◆ About this task ◆
Once you reach the line with "The width and" below, copy each line exactly, stopping after the line with "This screenshot has height=800, width=1200.", and skip any pictures.

● ● ●

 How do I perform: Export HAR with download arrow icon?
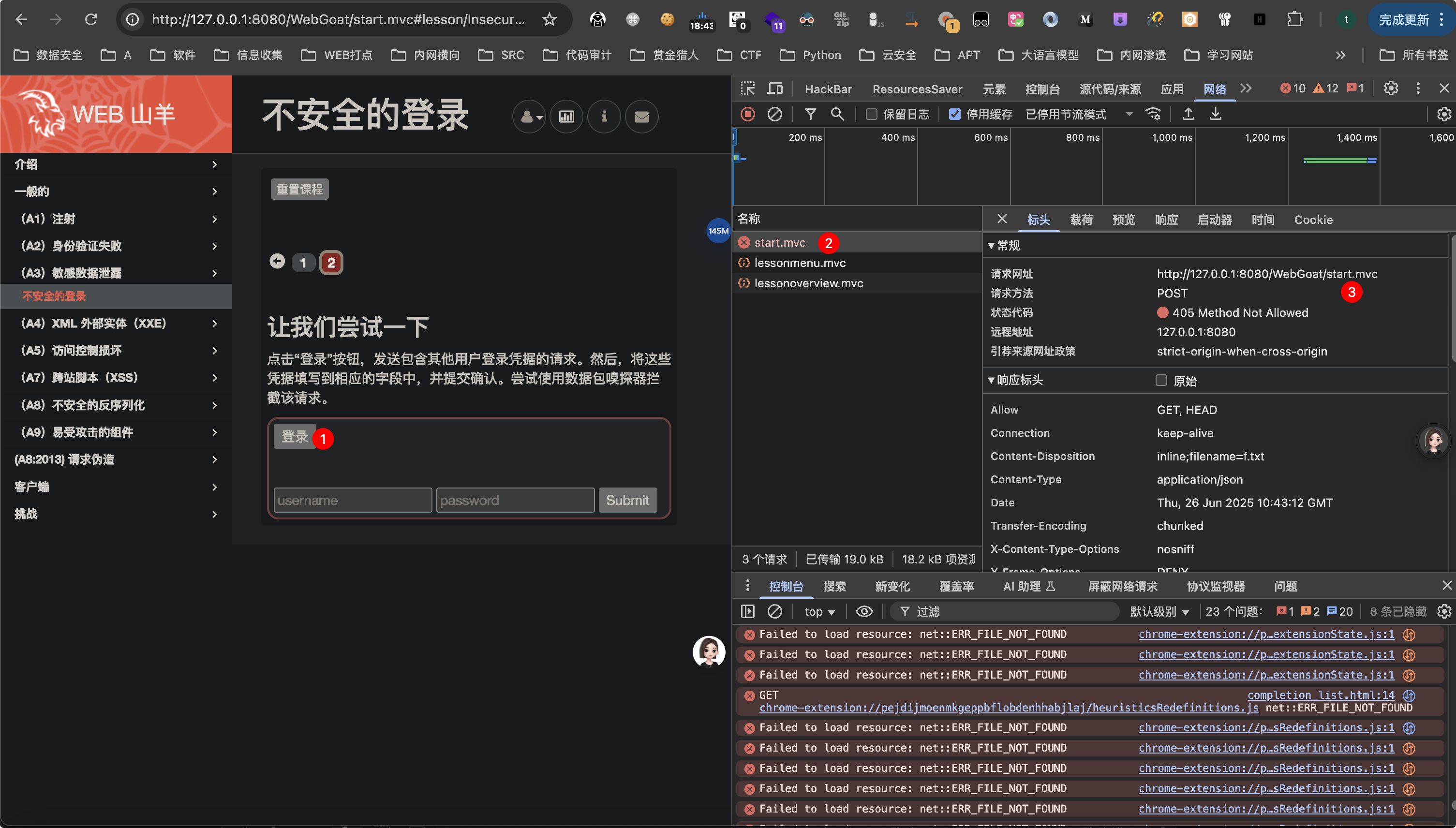[x=1215, y=114]
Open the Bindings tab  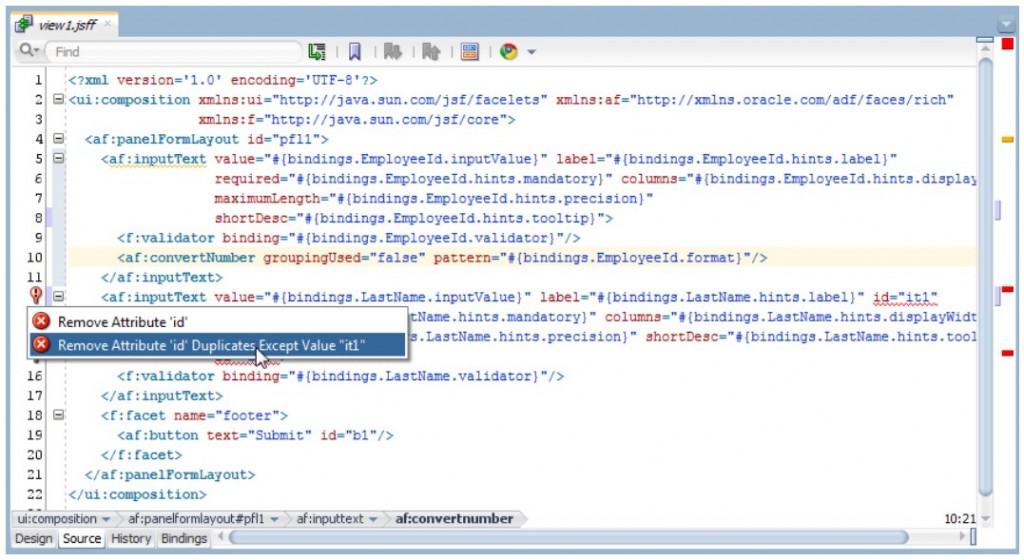click(183, 539)
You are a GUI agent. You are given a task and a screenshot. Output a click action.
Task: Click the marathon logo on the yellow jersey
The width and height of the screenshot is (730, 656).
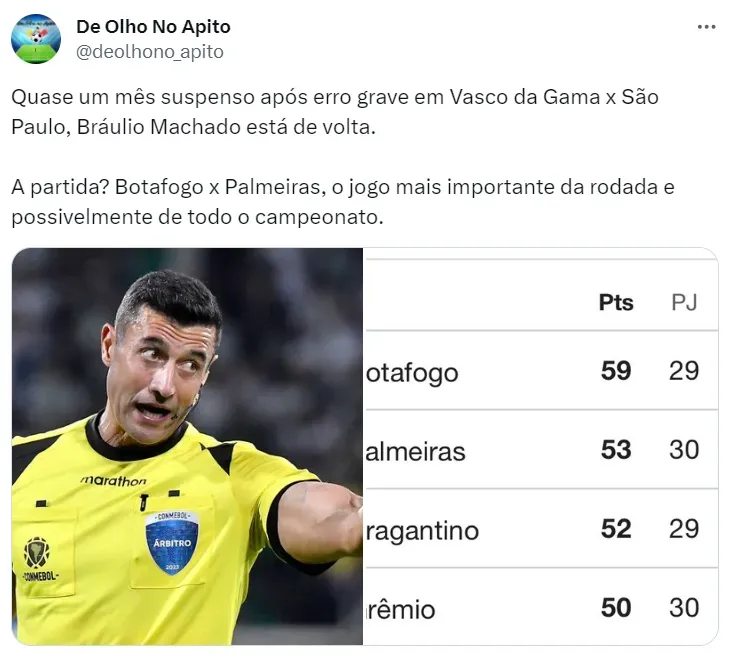click(x=113, y=480)
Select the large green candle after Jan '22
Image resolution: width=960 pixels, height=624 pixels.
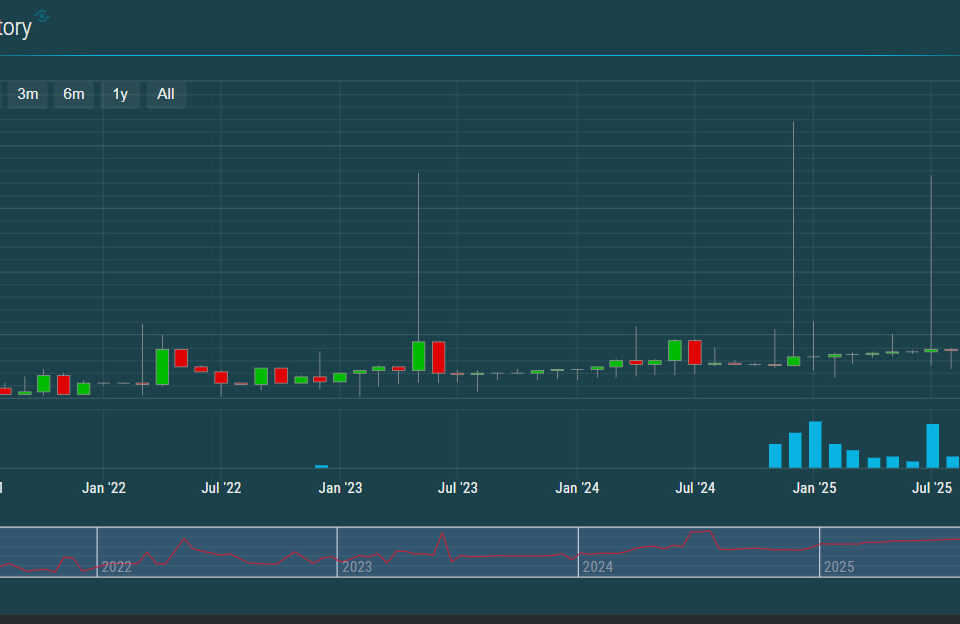pyautogui.click(x=162, y=367)
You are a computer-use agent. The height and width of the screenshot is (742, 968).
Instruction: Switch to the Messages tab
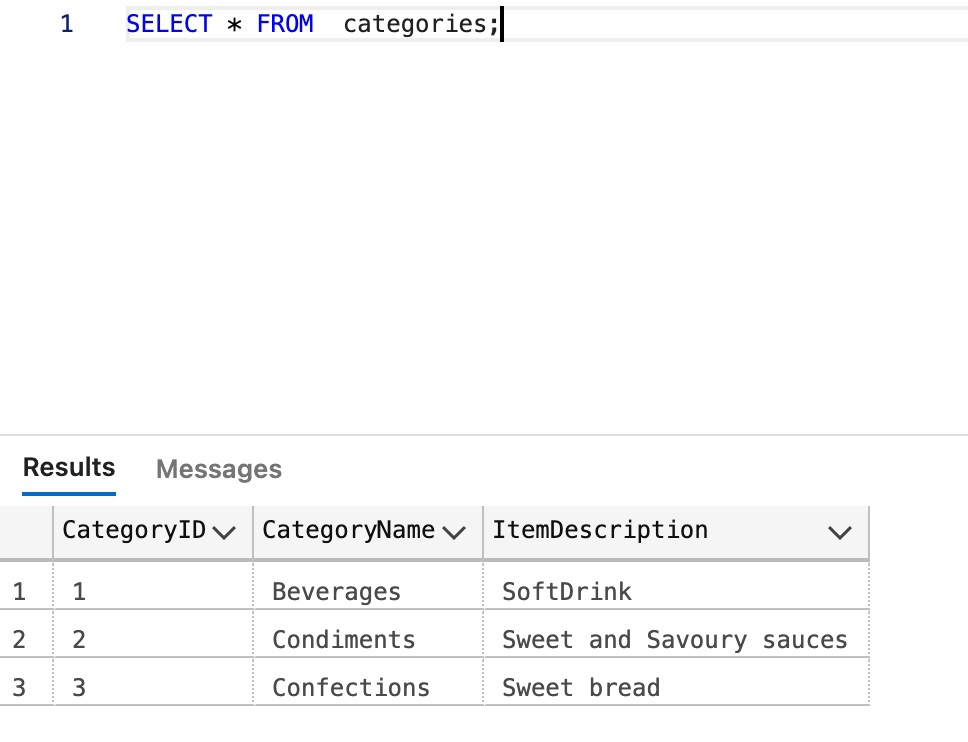[x=219, y=469]
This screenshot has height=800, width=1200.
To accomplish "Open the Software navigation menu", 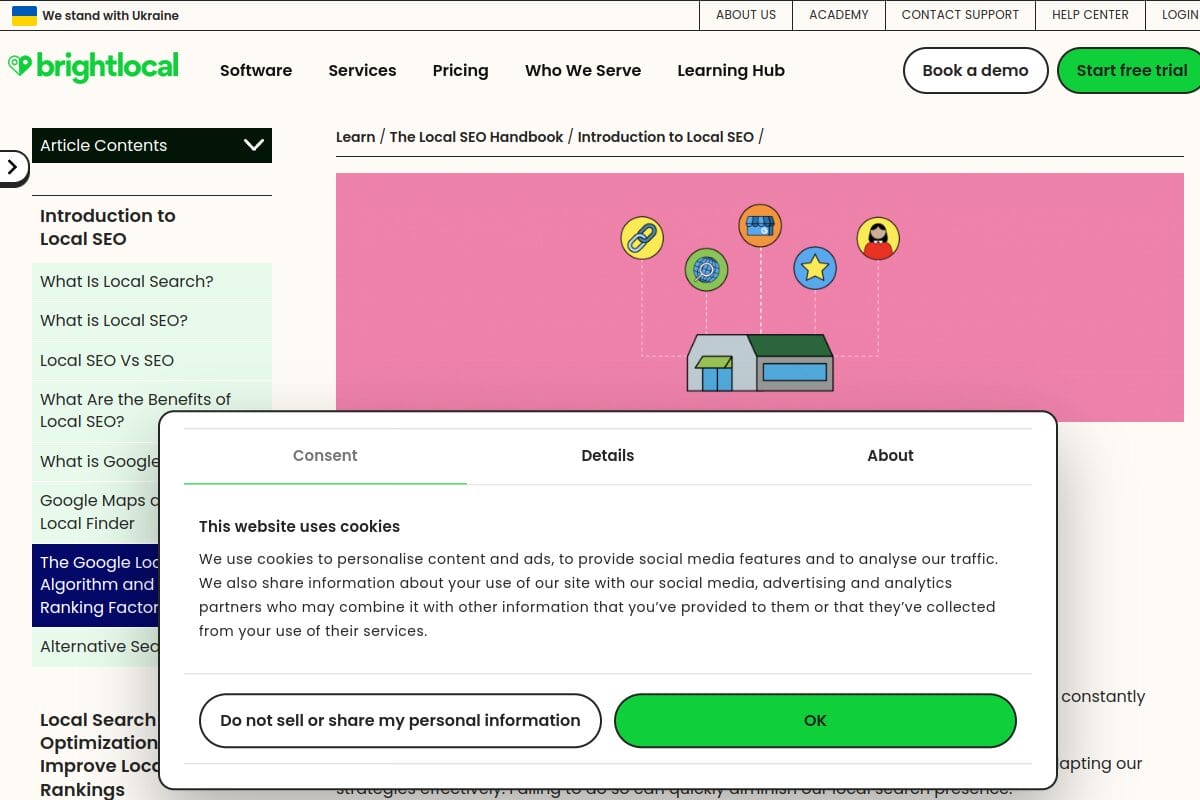I will coord(256,70).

● ● ●

◆ Output ◆
The width and height of the screenshot is (730, 656).
click(x=113, y=480)
Select the large green candle after Jan '22
Image resolution: width=960 pixels, height=624 pixels.
pyautogui.click(x=162, y=367)
You are a computer-use agent. The height and width of the screenshot is (742, 968).
Instruction: Switch to the Messages tab
[x=219, y=469]
This screenshot has height=800, width=1200.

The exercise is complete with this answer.